The disallowance of the FoFA Streamlining Regulation - what has been missed in all the noise?

By Michael Mathieson
Financial Services Funds Securities & Alternative assets Superannuation

In brief

Written by Senior Regulatory Counsel Michael Mathieson

It is fair to say that the Senate's disallowance of the Corporations Amendment (Streamlining Future of Financial Advice) Regulation 2014 on 19 November 2014 has generated a lot of noise.

Wherever you might stand on the merits of particular elements of the Streamlining Regulation, a Parliamentary action that results in many people and organisations being immediately in breach of the law is messy and regrettable. However, the description 'messy and regrettable' could equally be applied to the process that resulted in the Streamlining Regulation in the first place. It could also be applied to the process by which FoFA was originally enacted. The defining characteristic of FoFA is its incoherence.

The disallowance was accompanied by howls of outrage from all quarters. Dark mutterings about class actions against financial advisers have been heard. If some of the media reports are anything to go by, the revival of the final 'catch-all' step in the statutory best interests duty for financial advisers is a legal development whose significance is on a par with that of Mabo.

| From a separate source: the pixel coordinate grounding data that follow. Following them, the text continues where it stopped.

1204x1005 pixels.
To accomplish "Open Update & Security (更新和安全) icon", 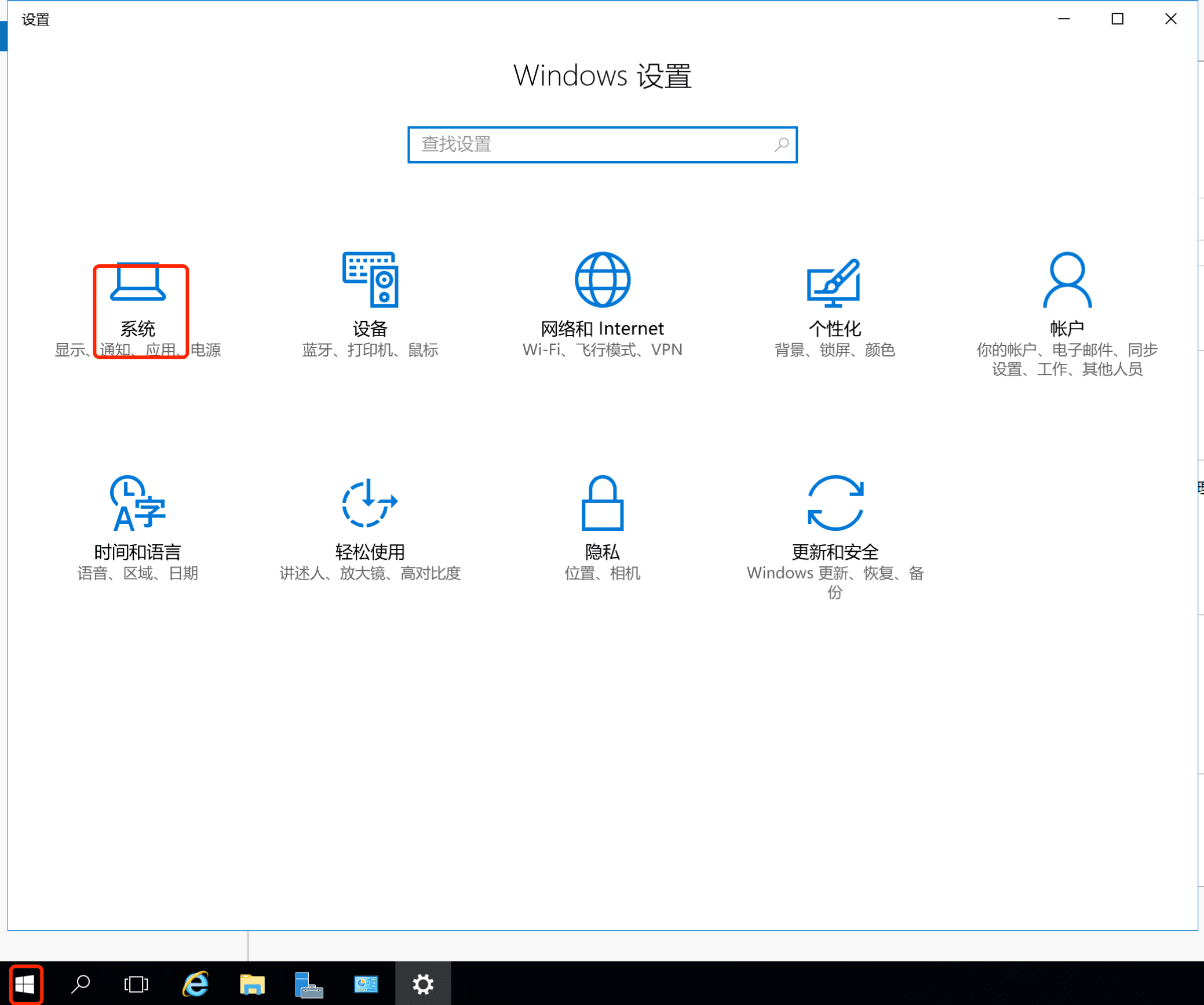I will [x=835, y=503].
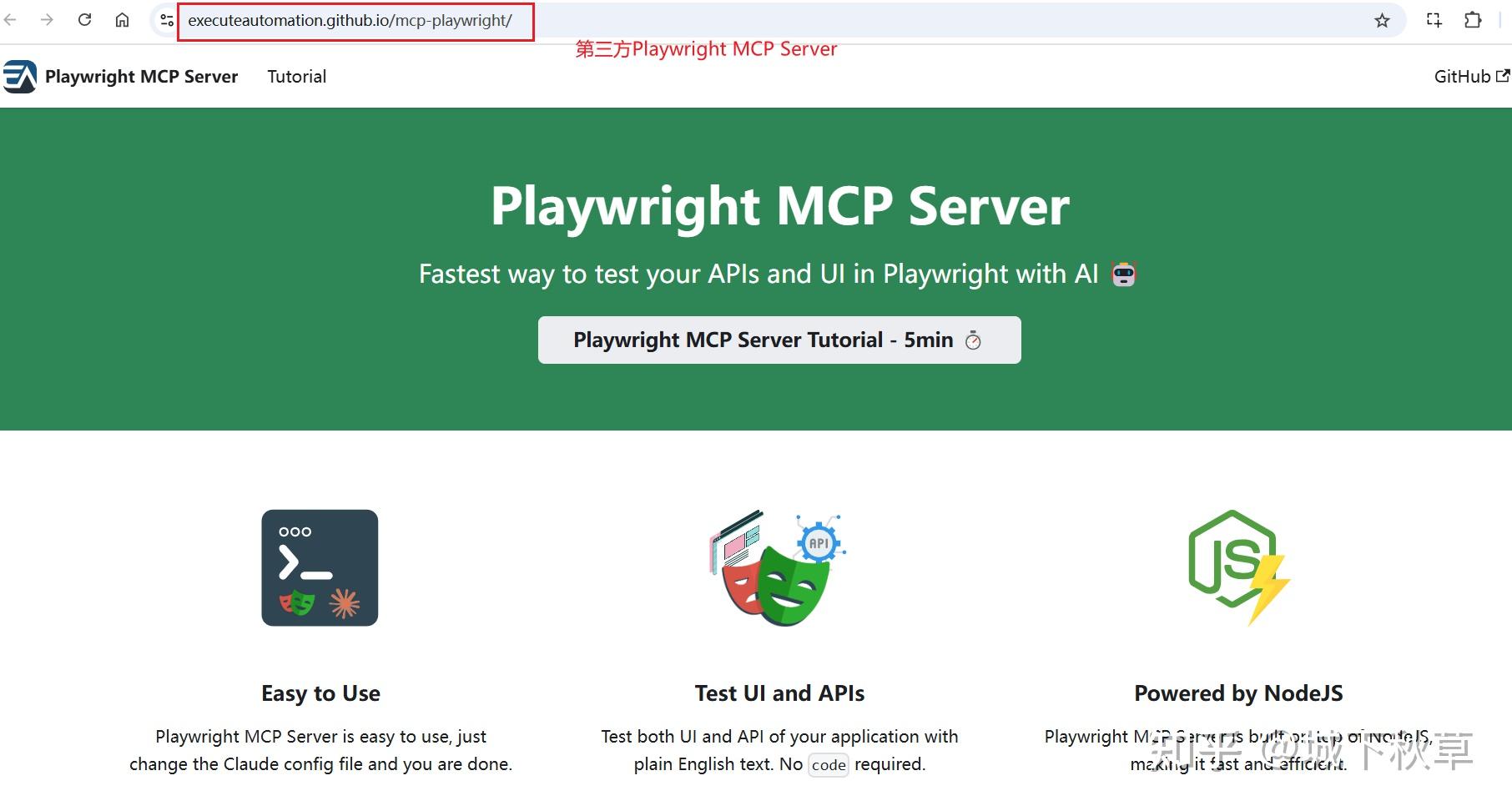Click the bookmark star icon
The image size is (1512, 811).
[x=1381, y=20]
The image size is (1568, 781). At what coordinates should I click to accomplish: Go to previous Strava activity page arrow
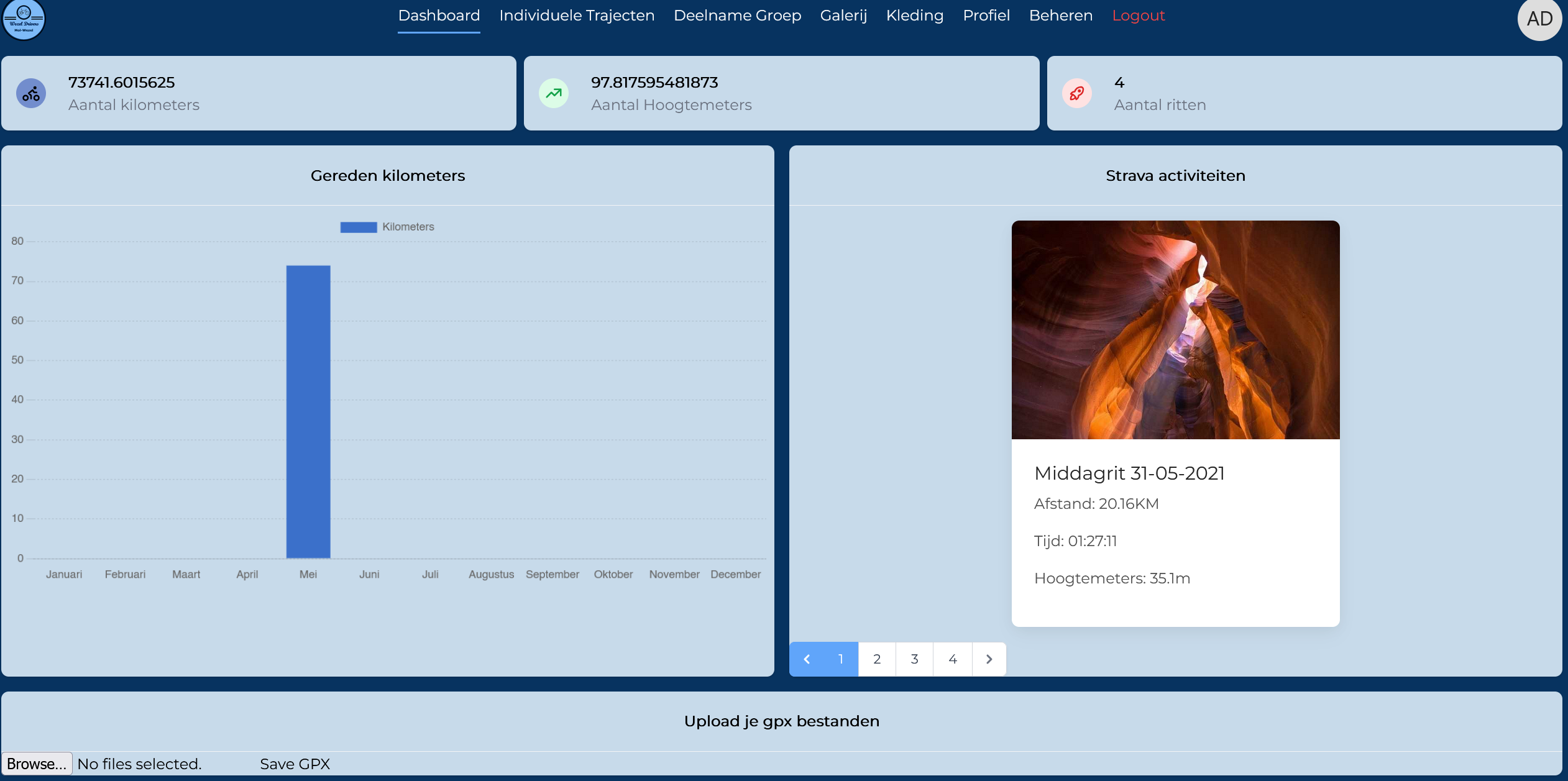coord(807,659)
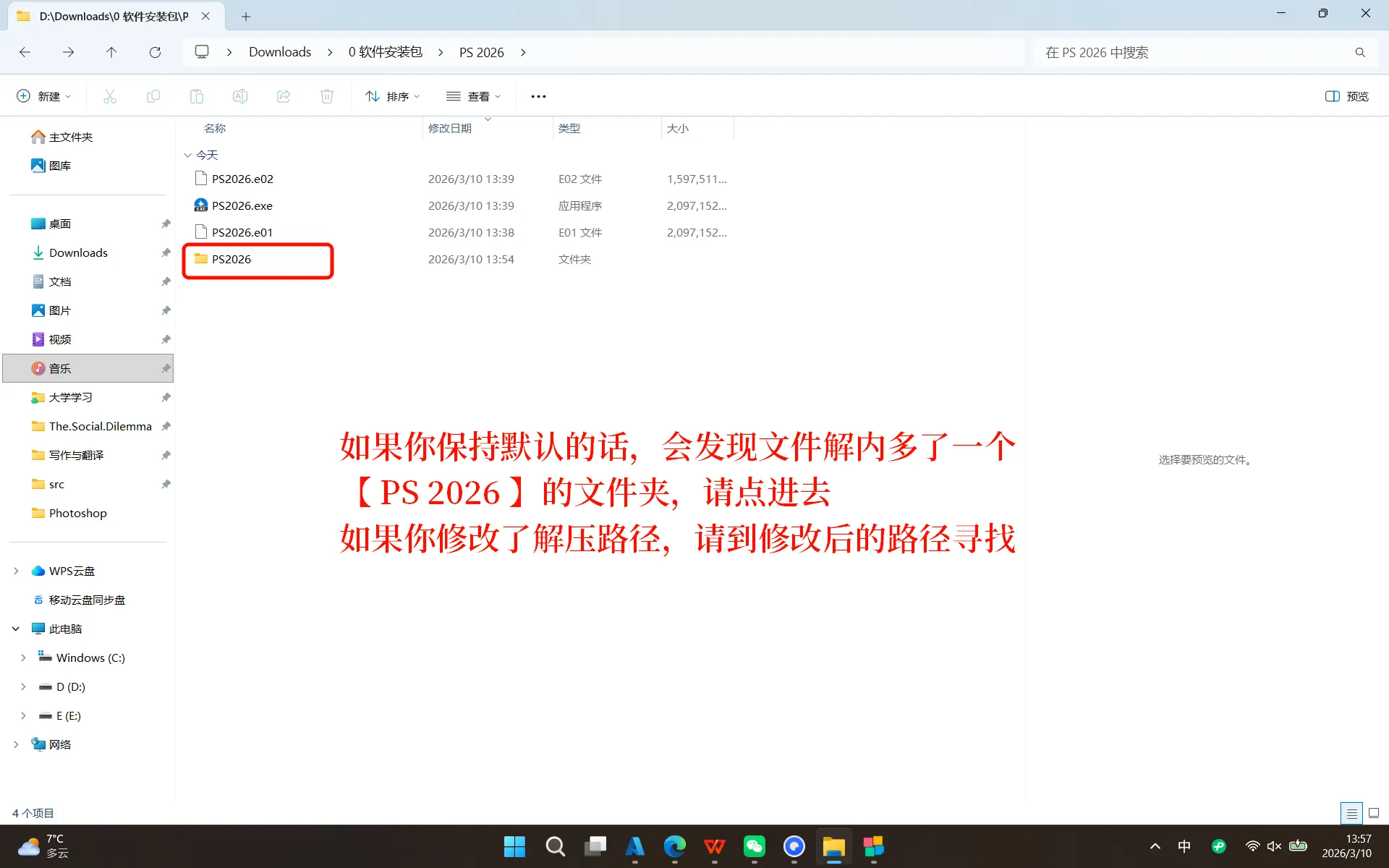Image resolution: width=1389 pixels, height=868 pixels.
Task: Launch Microsoft Edge from the taskbar
Action: pos(674,846)

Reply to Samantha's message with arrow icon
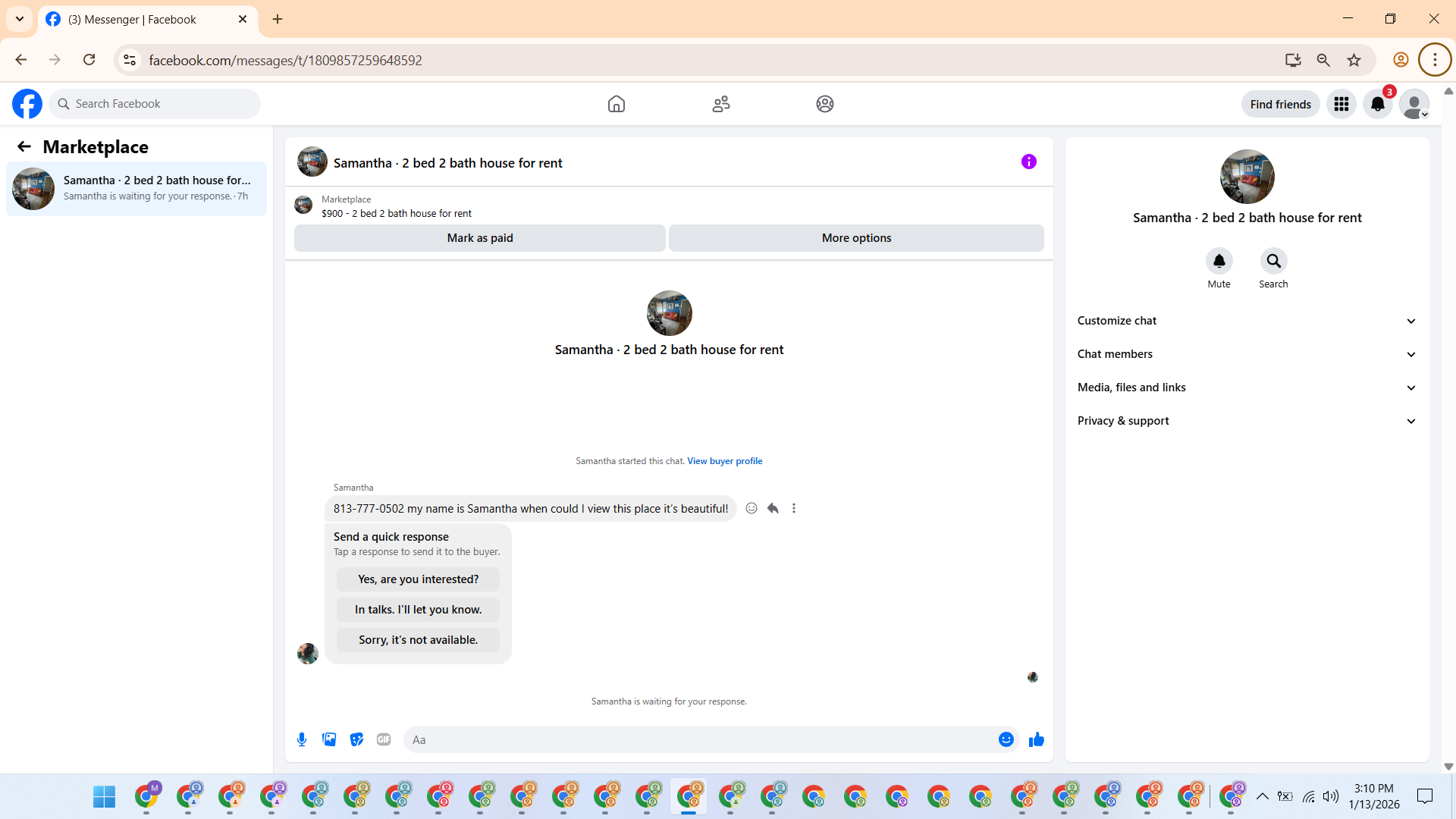click(x=773, y=508)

Amid all the din, I think there are a few important points that seem to have gone unnoticed:

  • Ongoing fee arrangements – The revival of the provisions concerning ongoing fee arrangements is very significant. The pool of financial advice clients who will have to be given annual fee disclosure statements has expanded. Even more important, in my view, is the opt-in requirement. If you have been following the Financial System Inquiry you could be forgiven for thinking that behavioural economists are the only people who know anything. Well, if behavioural economics teaches us anything it is that a lot of people are unlikely to renew their relationship with their financial adviser every two years.
  • Performance bonuses – The Streamlining Regulation had introduced an exception to conflicted remuneration for specified performance bonuses. This measure, now disallowed, is not proposed to be remade. However, an important point is that, if the preconditions to falling within the exception were satisfied, it was unlikely that the performance bonus would have fallen within the main definition of conflicted remuneration in the first place. The main definition requires an 'influence test' to be satisfied and the preconditions to falling within the exception were such that it would be unlikely that the influence test would be met. In other words, the exception was probably unnecessary anyway.
  • Accumulation to pension – The Streamlining Regulation had also introduced a provision which deemed grandfathering to continue to apply to a commission even though the relevant superannuation account moved from the accumulation phase to the pension phase. Again, this measure, now disallowed, is not proposed to be remade. However, an important point is that, again, the provision was probably unnecessary anyway. Interpreted properly, the limitations on grandfathering are unlikely to be triggered just because of a transfer from accumulation to pension.
  • Wholesale/retail – There are some long-standing modifications (to be found in the Corporations Regulations) to the provisions of the Corporations Act 2001 (Cth) governing the wholesale/retail distinction. They are important modifications (see regulations 7.6.02AB – 7.6.02AF). Up until the Streamlining Regulation, the modifications did not apply to the FoFA provisions, they only applied to other parts of Chapter 7 of the Corporations Act. The Streamlining Regulation extended those modifications to the FoFA provisions. The disallowance means they have ceased to apply in a FoFA context. Only one of the five provisions of the Streamlining Regulation which brought about that extension is proposed to be remade – this being the provision concerning the renewal period for accountants' certificates.
  • Benefits calculated by reference to other benefits – The Streamlining Regulation had also introduced an exception to conflicted remuneration for benefits calculated by reference to other benefits falling within another exception. For lawyers this was a most intriguing provision. The Explanatory Statement asserted, somewhat heroically: 'FOFA always envisaged that payments would not be considered conflicted remuneration if they were made by reference to another benefit that itself is not conflicted remuneration'. So the exception was meant to give effect to what FoFA 'always envisaged'. Whatever the scope of the exception, it is now gone and it is not proposed to be remade.

I have not said anything about the duties of financial advisers under FoFA. I do not mean to suggest that the associated issues are not important, although I do think a lot of the public statements and media commentary have been beside the point. I think a really important question is whether the general law concerning conflicts of interest and conflicts of duty can co-exist with the new statutory duties. I think there is a good argument that it cannot. If that is right, then a set of measures that was apparently aimed at increasing the responsibilities of financial advisers has had, at least in that respect, the opposite effect.

FoFA – if it wasn't such a shambles, it might be entertaining.


The provisions of the Streamlining Regulation which are proposed to be remade are the following Items in Schedule 1 to that instrument (Select Legislative Instrument 2014 No. 102): Items 5 (Accountants certificate renewal period); 11 (Stamping fee provision); 12 to 17 (ASX24-related provisions); 27 (non-monetary education or training benefit not conflicted remuneration); and 28, 29 and 31 to 35 (Grandfathering arrangements).